_Stored data entries_:
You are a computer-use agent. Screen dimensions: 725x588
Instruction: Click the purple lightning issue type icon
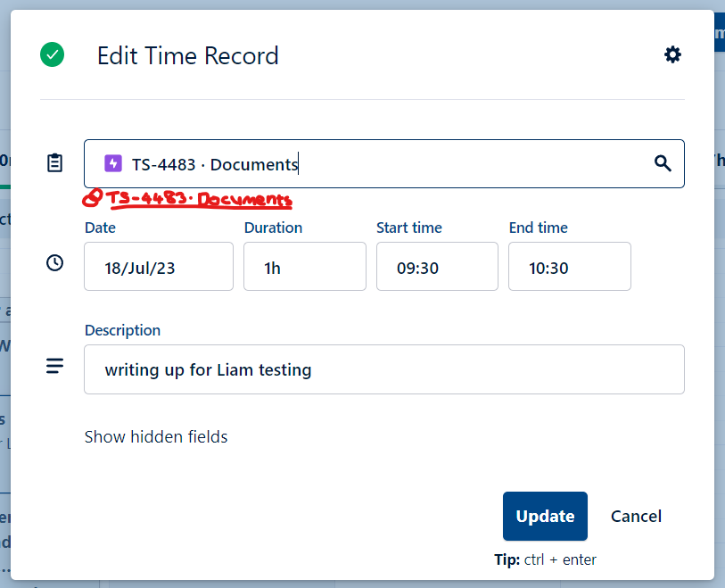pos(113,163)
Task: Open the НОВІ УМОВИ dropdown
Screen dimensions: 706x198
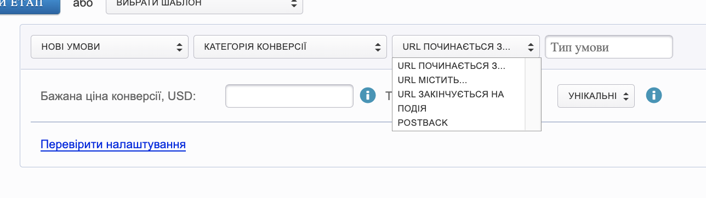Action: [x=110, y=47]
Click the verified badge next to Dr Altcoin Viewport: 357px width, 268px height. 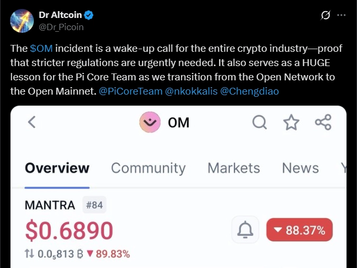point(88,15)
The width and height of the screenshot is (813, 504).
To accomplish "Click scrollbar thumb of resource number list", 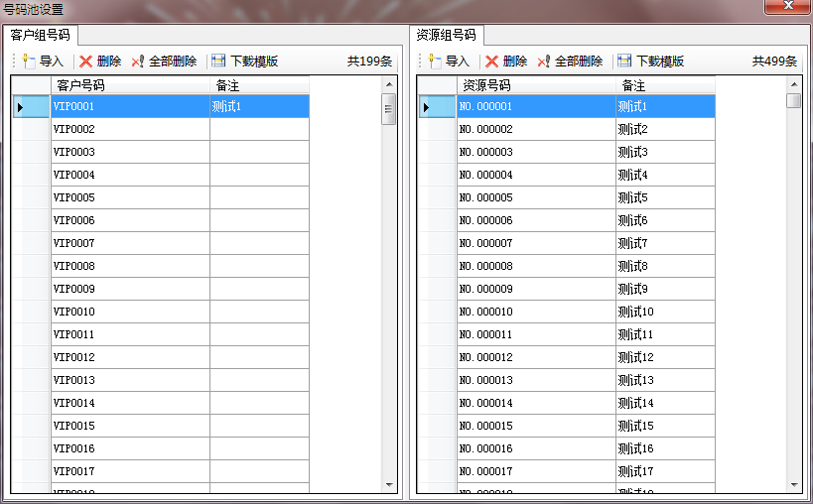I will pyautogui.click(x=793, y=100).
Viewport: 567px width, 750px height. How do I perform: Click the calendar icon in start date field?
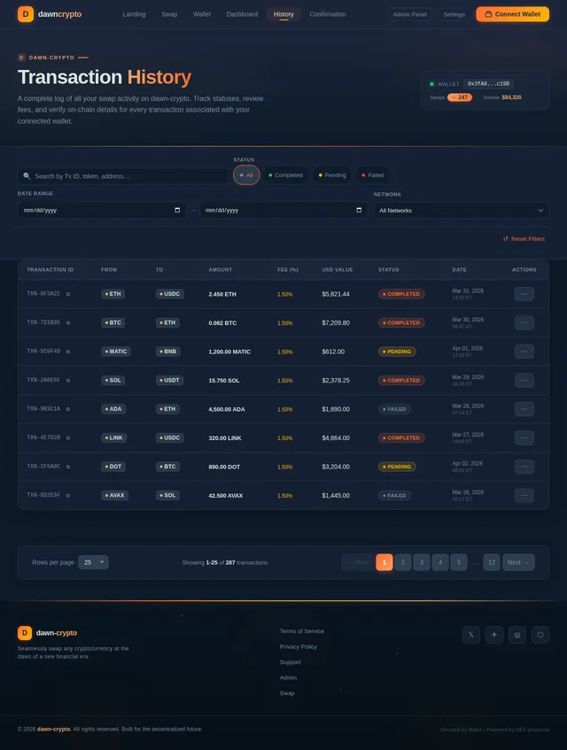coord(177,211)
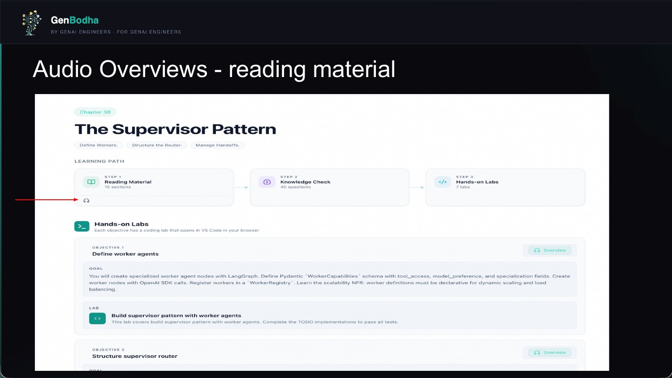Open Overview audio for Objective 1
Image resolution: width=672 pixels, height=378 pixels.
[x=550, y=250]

---

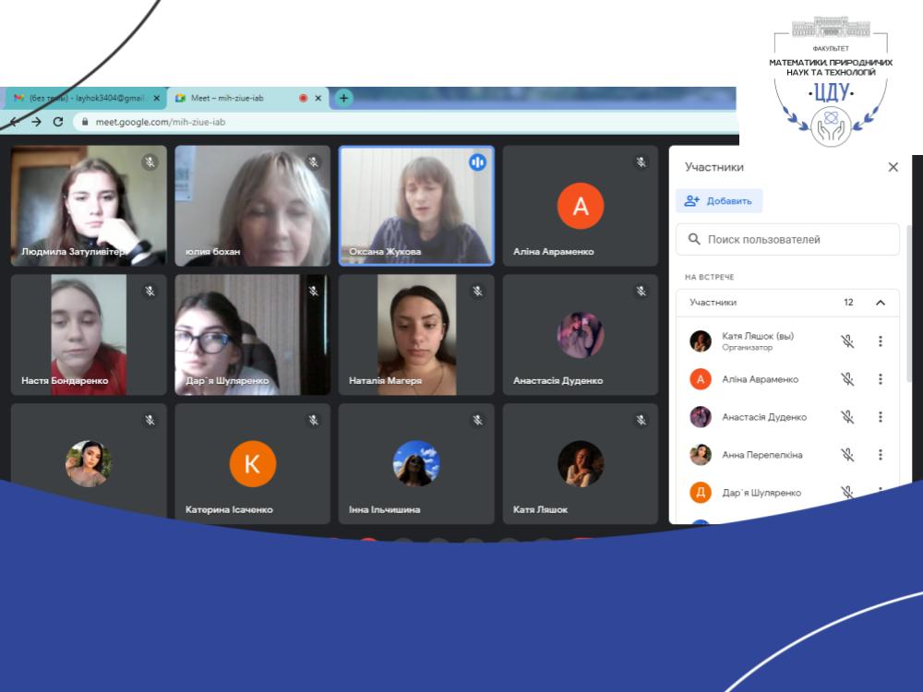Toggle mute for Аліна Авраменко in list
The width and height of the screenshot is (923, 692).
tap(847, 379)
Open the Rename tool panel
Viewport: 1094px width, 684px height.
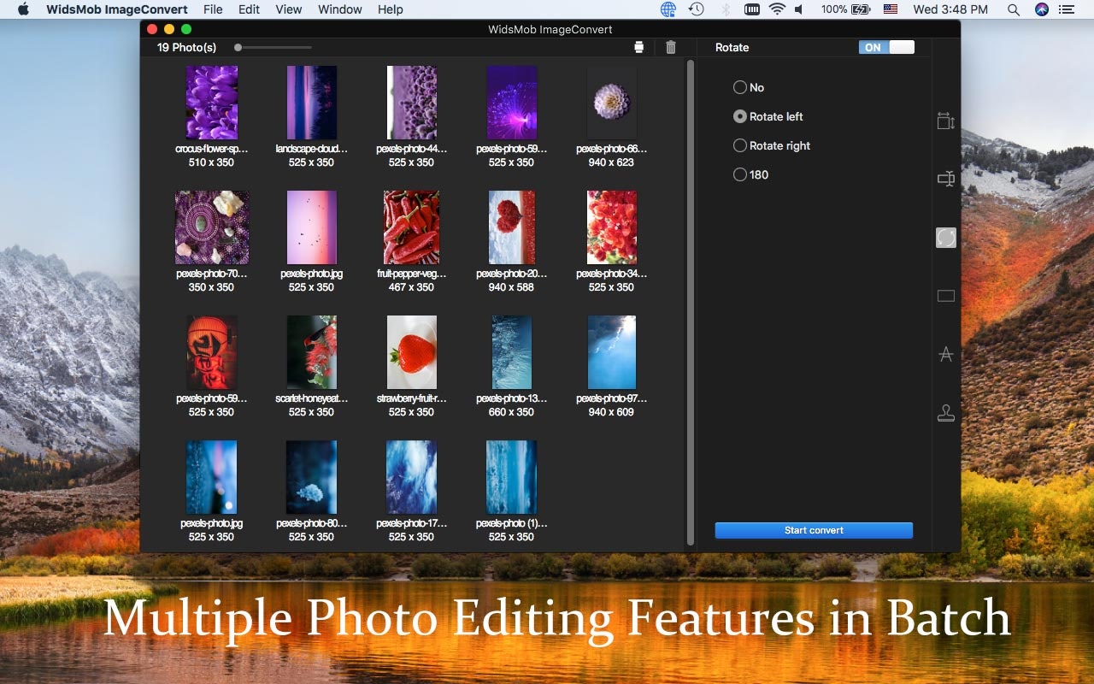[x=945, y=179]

--

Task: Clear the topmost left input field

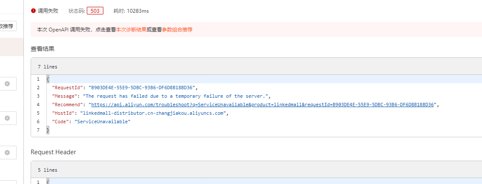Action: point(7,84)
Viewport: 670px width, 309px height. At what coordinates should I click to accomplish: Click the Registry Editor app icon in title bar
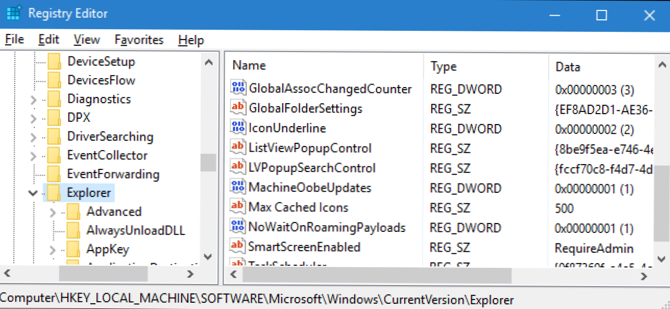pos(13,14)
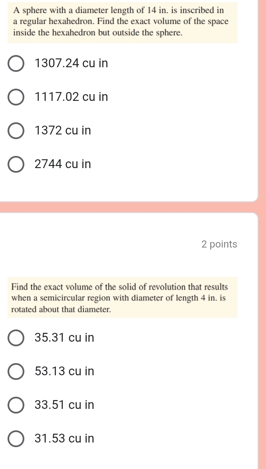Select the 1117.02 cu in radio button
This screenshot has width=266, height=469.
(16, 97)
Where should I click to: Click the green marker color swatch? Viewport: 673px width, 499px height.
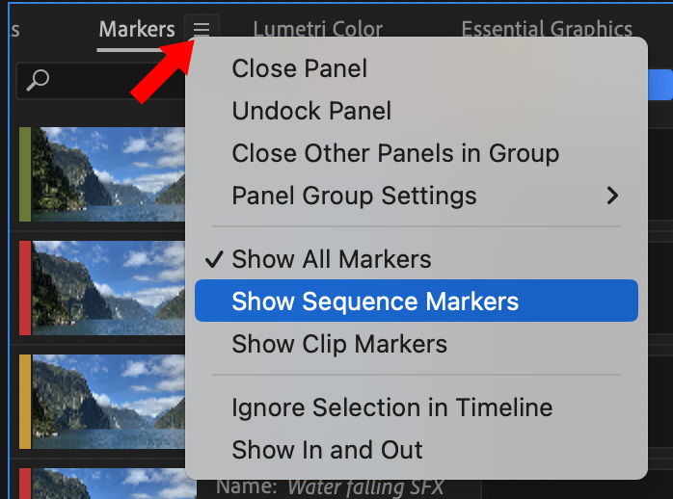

_Try it_: Exact copy, pictures excluded: every line above from the one containing "Viewport: 670px width, 309px" to the one containing "Where should I", inclusive, and nothing more.

_Response to this exercise_:
Viewport: 670px width, 309px height. At what coordinates should I click to accomplish: Click the Registry Editor app icon in title bar
pos(13,14)
Select the 1117.02 cu in radio button
This screenshot has width=266, height=469.
(16, 97)
Where should I click to: Click the green marker color swatch? Viewport: 673px width, 499px height.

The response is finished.